(Fragment uit de dataset)
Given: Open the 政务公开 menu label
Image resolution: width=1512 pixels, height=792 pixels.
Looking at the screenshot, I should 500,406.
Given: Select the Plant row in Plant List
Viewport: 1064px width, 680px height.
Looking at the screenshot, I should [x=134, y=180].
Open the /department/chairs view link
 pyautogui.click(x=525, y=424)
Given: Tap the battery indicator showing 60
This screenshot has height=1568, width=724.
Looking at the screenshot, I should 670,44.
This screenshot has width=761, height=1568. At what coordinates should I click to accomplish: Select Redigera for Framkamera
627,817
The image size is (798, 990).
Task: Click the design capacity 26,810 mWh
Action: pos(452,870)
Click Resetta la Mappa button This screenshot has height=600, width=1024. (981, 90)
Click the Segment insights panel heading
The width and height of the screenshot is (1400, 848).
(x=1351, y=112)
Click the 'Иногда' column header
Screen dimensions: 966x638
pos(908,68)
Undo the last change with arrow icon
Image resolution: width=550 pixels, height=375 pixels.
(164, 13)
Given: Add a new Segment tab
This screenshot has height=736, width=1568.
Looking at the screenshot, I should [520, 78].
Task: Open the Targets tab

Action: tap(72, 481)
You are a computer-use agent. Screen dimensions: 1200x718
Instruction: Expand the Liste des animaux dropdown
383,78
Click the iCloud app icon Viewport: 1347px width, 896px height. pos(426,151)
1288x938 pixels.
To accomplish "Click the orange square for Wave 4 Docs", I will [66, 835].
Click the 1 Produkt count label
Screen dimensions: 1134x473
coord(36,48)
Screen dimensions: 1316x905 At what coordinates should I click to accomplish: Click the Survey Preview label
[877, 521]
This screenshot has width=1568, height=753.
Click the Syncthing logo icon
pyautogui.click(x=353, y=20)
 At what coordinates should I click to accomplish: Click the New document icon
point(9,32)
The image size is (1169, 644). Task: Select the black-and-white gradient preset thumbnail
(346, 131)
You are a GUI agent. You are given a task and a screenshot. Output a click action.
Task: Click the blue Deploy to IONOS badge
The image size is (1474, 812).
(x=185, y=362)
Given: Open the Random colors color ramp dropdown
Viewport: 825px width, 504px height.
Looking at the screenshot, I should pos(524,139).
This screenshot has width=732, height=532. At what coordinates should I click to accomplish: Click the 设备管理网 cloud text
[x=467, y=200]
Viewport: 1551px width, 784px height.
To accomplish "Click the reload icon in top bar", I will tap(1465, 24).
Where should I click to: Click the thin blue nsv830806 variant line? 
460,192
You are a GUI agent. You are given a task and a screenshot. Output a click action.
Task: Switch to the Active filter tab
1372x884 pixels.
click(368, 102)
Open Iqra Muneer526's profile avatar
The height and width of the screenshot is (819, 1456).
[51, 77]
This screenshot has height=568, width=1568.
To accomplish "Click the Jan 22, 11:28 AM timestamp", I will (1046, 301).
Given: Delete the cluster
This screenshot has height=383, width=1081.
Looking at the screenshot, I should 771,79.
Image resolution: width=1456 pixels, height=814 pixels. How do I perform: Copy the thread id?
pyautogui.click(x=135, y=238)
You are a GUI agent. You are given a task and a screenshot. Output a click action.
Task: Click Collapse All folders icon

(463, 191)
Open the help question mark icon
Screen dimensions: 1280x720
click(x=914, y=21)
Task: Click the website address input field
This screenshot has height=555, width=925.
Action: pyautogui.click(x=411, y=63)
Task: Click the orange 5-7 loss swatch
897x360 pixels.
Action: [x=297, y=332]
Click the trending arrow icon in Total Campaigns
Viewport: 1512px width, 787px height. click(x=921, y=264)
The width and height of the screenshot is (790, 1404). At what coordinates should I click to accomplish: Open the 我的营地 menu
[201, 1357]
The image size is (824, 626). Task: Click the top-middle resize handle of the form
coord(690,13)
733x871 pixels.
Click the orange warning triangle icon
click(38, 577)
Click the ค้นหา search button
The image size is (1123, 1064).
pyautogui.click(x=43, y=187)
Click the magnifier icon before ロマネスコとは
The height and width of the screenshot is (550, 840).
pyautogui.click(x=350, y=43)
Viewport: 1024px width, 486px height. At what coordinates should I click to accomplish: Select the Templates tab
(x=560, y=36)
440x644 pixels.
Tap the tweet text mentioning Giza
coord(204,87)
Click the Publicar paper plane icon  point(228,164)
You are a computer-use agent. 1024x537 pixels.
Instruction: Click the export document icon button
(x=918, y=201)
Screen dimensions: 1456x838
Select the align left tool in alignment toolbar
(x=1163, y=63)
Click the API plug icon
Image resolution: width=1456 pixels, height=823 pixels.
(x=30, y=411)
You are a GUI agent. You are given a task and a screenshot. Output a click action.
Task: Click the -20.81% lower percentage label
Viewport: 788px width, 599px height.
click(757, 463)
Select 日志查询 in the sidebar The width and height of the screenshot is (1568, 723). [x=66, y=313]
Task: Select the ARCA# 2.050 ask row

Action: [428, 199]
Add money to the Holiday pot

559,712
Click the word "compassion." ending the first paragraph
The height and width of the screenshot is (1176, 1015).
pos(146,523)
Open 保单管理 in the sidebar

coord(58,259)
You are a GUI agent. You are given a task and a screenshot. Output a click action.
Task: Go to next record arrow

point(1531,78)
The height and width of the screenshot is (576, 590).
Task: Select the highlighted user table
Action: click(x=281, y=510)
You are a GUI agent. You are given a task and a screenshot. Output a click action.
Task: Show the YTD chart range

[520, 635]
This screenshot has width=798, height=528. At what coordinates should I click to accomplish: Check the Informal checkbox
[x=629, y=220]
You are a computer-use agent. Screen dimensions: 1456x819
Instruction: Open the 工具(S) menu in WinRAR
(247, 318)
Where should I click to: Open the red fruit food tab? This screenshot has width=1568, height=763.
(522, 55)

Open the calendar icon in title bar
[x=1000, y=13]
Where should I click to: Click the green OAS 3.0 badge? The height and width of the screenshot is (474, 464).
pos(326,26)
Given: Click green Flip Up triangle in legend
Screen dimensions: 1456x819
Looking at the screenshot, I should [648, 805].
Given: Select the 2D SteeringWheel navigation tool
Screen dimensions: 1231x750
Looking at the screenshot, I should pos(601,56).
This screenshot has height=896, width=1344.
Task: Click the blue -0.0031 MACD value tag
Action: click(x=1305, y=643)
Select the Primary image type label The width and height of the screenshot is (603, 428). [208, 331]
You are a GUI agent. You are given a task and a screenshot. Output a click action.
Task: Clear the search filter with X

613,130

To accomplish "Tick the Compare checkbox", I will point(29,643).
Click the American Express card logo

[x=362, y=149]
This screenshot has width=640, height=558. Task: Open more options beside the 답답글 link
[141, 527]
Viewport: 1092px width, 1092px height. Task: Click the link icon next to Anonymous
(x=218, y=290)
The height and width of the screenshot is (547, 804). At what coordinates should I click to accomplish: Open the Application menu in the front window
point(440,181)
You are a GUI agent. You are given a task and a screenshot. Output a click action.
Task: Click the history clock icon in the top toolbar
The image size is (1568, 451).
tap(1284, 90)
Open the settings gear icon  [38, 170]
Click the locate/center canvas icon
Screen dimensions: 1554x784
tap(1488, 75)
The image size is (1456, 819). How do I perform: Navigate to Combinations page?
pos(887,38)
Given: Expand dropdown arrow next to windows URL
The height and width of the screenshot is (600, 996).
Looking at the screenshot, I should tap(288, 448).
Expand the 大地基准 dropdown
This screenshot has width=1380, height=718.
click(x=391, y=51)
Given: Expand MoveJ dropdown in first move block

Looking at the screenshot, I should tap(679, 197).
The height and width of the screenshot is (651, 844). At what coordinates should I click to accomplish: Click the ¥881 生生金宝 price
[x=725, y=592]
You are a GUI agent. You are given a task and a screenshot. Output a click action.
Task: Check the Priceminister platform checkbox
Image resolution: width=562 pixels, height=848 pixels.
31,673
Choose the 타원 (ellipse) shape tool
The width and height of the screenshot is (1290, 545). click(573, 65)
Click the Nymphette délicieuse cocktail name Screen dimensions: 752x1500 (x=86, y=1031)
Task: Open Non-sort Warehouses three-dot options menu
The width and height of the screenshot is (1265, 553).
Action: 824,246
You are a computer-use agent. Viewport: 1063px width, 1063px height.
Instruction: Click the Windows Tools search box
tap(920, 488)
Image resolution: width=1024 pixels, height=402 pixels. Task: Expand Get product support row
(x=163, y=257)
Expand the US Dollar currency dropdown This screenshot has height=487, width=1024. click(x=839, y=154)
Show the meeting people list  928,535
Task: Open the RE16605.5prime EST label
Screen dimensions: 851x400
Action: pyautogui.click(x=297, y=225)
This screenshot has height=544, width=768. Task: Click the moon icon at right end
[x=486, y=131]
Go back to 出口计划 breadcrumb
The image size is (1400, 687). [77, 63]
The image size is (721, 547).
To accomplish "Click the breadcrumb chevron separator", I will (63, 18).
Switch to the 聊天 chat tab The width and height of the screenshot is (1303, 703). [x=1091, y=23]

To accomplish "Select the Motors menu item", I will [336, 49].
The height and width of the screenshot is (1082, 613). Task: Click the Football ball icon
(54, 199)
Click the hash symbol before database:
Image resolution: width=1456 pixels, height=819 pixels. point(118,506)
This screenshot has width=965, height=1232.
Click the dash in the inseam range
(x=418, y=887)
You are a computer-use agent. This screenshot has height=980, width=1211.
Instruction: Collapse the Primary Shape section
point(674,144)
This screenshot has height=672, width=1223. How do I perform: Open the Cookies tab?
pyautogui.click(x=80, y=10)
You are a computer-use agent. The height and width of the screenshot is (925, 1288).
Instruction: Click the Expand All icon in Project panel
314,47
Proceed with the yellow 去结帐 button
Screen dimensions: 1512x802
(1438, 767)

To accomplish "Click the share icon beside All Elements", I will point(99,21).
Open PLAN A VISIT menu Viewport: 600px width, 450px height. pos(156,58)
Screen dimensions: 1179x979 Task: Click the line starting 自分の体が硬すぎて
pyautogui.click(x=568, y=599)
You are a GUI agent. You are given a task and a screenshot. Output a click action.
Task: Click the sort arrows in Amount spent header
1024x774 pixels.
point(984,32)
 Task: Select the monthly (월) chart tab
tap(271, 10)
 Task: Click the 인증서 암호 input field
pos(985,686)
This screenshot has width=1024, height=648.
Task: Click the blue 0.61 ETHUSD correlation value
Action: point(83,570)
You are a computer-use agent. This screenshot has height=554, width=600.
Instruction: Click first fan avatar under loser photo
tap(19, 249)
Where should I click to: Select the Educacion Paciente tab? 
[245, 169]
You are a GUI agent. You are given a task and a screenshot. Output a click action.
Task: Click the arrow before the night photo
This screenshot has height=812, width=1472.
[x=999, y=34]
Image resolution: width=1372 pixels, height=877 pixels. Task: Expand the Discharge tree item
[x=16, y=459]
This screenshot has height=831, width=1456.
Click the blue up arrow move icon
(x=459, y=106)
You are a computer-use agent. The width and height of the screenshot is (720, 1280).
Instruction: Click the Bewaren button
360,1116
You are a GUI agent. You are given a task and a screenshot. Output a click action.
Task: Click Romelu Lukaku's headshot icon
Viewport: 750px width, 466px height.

Te voltooien taak — Kun je het stuk van de regel met "This screenshot has width=965, height=1232." tot en met de regel met "pyautogui.click(x=80, y=10)" uit de gegevens hierboven woordelijk weergeven?

Volledig antwoord —
This screenshot has width=965, height=1232.
Click the dash in the inseam range
(x=418, y=887)
You are a computer-use agent. This screenshot has height=980, width=1211.
Instruction: Collapse the Primary Shape section
point(674,144)
This screenshot has height=672, width=1223. How do I perform: Open the Cookies tab?
pyautogui.click(x=80, y=10)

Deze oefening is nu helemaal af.